From the entries that follow, reproduce exactly and only the lines from the line with "The width and height of the screenshot is (952, 1239)." to the line with "692x621 pixels.", endpoints included.

+++++

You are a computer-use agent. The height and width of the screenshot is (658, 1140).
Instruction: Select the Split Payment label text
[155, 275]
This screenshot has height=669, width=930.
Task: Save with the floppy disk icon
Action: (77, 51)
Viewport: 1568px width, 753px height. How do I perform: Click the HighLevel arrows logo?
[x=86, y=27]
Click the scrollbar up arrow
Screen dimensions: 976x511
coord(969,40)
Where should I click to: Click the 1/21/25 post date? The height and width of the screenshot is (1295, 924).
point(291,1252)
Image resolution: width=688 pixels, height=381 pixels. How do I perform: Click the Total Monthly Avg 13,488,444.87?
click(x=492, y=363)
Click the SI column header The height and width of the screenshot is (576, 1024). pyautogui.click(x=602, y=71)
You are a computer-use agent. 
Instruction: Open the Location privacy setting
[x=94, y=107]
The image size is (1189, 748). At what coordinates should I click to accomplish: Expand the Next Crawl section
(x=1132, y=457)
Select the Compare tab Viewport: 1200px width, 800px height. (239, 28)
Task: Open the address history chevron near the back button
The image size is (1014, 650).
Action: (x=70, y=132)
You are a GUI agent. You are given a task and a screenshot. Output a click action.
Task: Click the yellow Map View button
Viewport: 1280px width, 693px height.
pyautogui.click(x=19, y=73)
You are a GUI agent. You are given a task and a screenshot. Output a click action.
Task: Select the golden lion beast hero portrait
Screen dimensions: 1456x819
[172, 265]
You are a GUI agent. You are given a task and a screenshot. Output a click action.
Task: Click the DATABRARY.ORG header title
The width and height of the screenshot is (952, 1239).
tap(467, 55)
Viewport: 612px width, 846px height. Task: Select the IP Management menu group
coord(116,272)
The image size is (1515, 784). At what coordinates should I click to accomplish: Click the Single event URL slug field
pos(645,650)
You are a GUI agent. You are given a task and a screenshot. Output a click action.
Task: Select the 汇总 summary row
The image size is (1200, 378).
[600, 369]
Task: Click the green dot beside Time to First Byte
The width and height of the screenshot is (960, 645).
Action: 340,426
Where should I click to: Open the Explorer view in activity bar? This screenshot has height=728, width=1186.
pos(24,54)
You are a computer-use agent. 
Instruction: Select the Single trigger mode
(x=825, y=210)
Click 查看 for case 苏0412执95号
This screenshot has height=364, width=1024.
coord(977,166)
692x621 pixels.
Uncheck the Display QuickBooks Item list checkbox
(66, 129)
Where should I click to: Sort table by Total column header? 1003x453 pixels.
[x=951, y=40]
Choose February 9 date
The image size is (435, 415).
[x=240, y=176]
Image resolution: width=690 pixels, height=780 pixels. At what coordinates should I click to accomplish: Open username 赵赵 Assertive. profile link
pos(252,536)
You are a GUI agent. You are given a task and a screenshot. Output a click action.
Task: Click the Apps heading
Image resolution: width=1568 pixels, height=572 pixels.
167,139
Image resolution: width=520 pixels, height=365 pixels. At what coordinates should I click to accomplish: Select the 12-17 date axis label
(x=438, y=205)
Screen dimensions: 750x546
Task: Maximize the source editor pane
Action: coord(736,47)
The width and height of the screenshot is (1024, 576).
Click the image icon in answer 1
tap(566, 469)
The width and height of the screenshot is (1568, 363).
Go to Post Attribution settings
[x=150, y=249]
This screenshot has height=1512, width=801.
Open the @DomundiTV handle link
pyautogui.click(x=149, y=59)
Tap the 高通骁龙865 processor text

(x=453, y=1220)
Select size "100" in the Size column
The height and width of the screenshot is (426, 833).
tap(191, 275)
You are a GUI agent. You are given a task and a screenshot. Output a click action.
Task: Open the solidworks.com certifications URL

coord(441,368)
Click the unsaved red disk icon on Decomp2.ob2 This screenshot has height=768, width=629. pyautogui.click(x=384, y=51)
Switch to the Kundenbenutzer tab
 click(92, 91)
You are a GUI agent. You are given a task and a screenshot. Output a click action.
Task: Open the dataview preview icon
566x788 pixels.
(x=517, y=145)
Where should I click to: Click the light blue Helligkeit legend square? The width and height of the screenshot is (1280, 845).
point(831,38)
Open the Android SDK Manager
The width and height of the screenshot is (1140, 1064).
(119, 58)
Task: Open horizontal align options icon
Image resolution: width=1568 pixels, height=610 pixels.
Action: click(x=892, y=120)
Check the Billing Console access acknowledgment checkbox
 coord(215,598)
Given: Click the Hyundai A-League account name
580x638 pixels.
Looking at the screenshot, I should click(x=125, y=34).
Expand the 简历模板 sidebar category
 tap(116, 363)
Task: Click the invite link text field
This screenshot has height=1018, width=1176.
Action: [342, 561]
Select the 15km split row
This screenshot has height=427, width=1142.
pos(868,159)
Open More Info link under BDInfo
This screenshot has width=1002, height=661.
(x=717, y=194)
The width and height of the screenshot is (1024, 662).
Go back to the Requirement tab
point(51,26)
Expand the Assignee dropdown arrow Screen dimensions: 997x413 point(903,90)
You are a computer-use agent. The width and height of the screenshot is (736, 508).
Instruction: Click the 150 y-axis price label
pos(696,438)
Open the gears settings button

+++++

> [ANSWER AREA]
The width and height of the screenshot is (952, 1239).
tap(467, 55)
Viewport: 612px width, 846px height. Task: Select the IP Management menu group
coord(116,272)
The image size is (1515, 784). At what coordinates should I click to accomplish: Click the Single event URL slug field
pos(645,650)
You are a GUI agent. You are given a task and a screenshot. Output a click action.
Task: Select the 汇总 summary row
The image size is (1200, 378).
[600, 369]
Task: Click the green dot beside Time to First Byte
The width and height of the screenshot is (960, 645).
Action: 340,426
Where should I click to: Open the Explorer view in activity bar? This screenshot has height=728, width=1186.
pos(24,54)
You are a computer-use agent. 
Instruction: Select the Single trigger mode
(x=825, y=210)
Click 查看 for case 苏0412执95号
This screenshot has height=364, width=1024.
coord(977,166)
692x621 pixels.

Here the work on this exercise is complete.